Given the present environment, I don’t see a meaningful effort to do anything different. Thus next year we’re going to face an even larger deficit, as our feckless elected officials kick the can further down the path.
No, reform won’t happen this year, and isn’t likely in 2011.
What does this mean for you?
Family insurance premiums of $30,000 in ten years.


Jan
20

An epitaph for health reform

Ten months of effort was blown away yesterday by an unprecedented electoral upset, a most unlikely end to health reform.
Yes, I did mean to write ‘end to health reform’. This afternoon the Senate Democratic caucus is meeting to figure out what to do next, but the outcome was pre-ordained when Senate Majority Leader Harry Reid announced earlier today that nothing would be done on health reform until Senator-Elect Brown (R MA) is seated.
Which means nothing will be done this year.
That doesn’t mean health reform won’t happen at all, but the ‘health reform hangover’ makes it very unlikely anyone will eagerly jump into reform anytime soon.
I’ll admit to being conflicted over the demise of reform. Covering another 30 million Americans would have been good progress towards addressing one of our country’s greatest shortcomings. But the cost of that expansion, the lack of any meaningful cost controls or an enforceable mandate, and the political thievery committed by key swing Senators selling their votes (I mean you, Nelson of NE, Lieberman of CT, and Landrieu of LA) made for a Senate bill just a whit better than no bill at all.
The House bill was better, except for the unfounded belief in the public option; at least it had a better mandate provision.
But the cost reported for both was too low by a quarter trillion, as neither included the cost of reforming Medicare physician reimbursement.
What happened?


The Dems could have had a bill last July, but liberal Senators refused to compromise, convincing Reid they could win without any GOP votes.
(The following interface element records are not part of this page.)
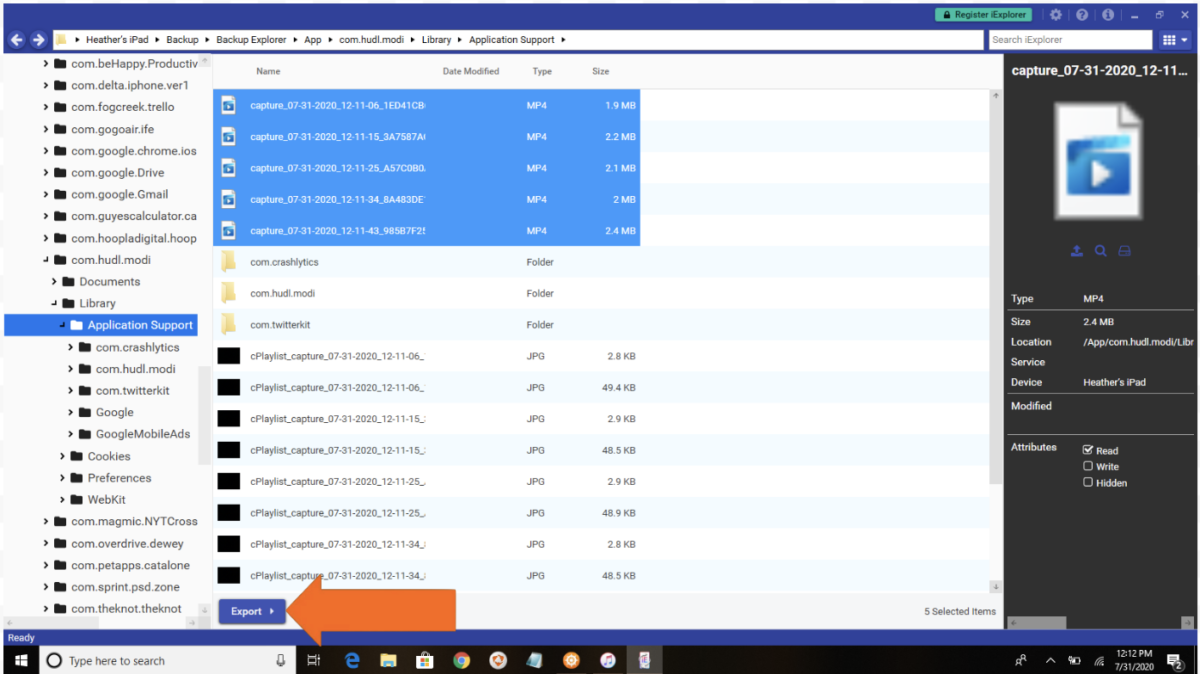This screenshot has width=1200, height=674.
Task: Click the disk icon beneath the file preview
Action: pos(1124,251)
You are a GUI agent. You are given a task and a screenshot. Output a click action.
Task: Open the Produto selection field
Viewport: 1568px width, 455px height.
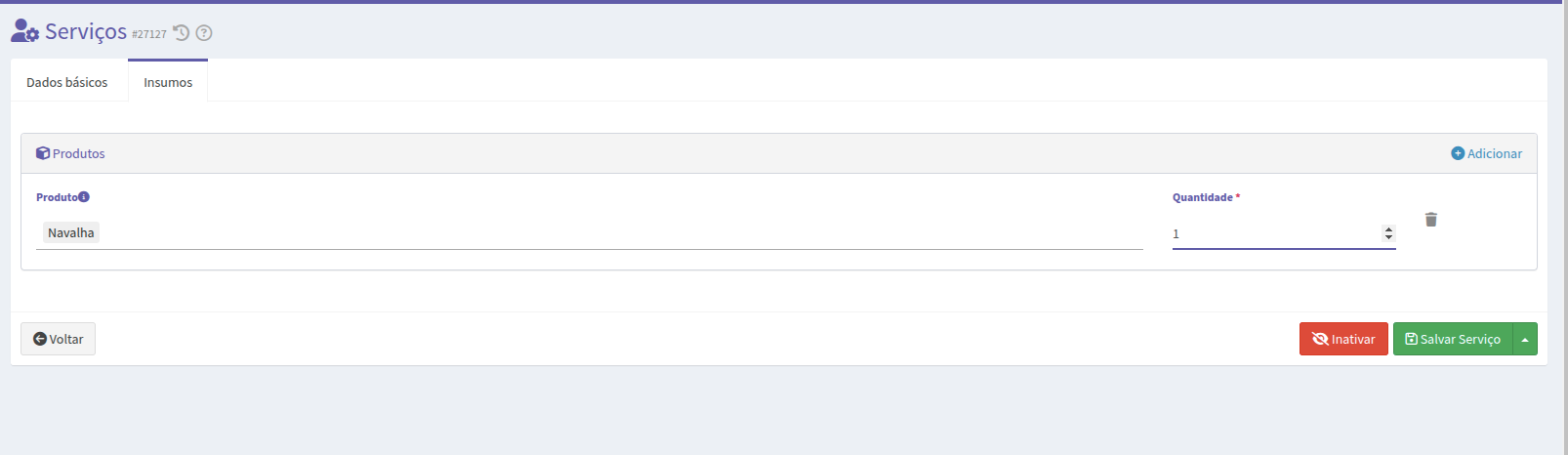590,232

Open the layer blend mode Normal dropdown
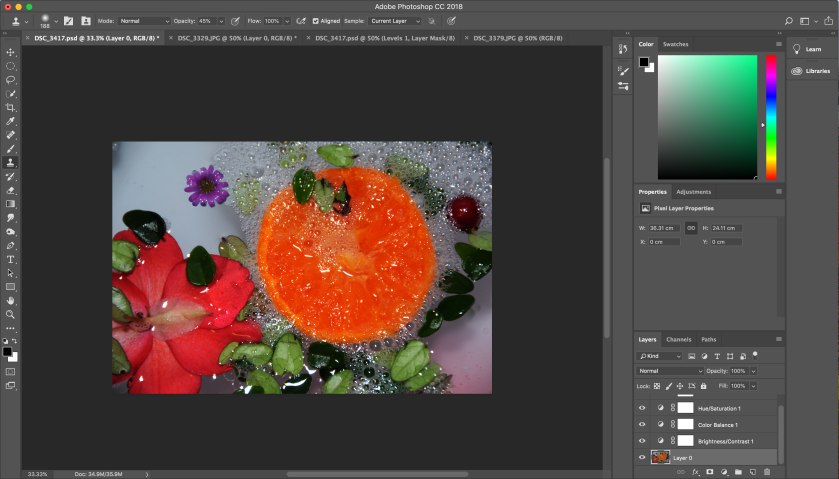[669, 371]
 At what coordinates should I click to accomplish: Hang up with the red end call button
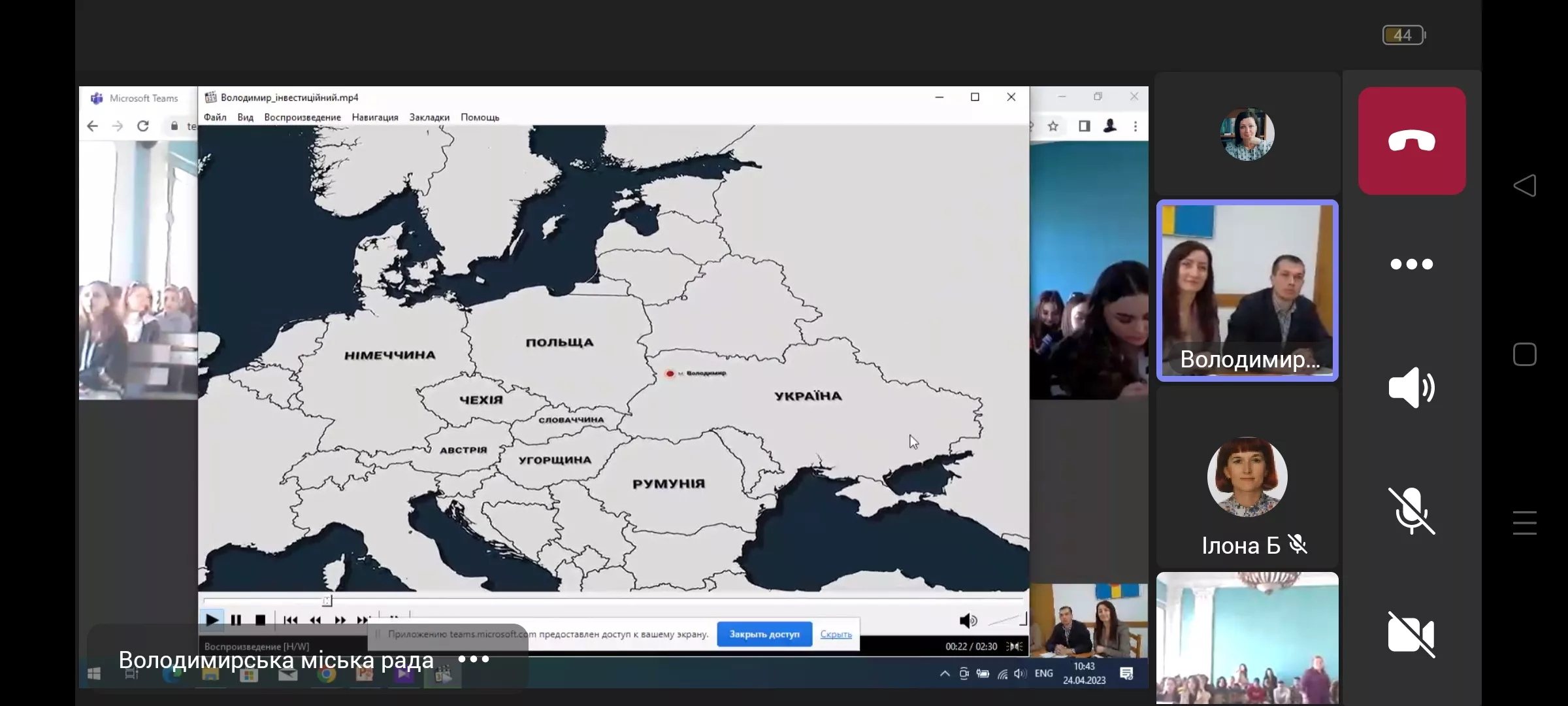pos(1411,141)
This force
d the more intelligent and intelligible Republican Senators to jump on the death panel/rationing bandwagon. Sure, the compromise necessary to get a bill with at least a few Republicans on board would have been a higher Cadillac tax, lower cuts to Medicare Advantage, and no public option, but a bipartisan bill would have been a huge win for both the Dems and the President.
Instead, we’re left with a wasted year.
What does this mean for you?
Without health reform, we’re looking at family premiums over $30,000 by the end of the teens. Good luck with that.
That’s not to say the House or Senate bill would have made much difference.


Jan
19

How workers comp and group health differ…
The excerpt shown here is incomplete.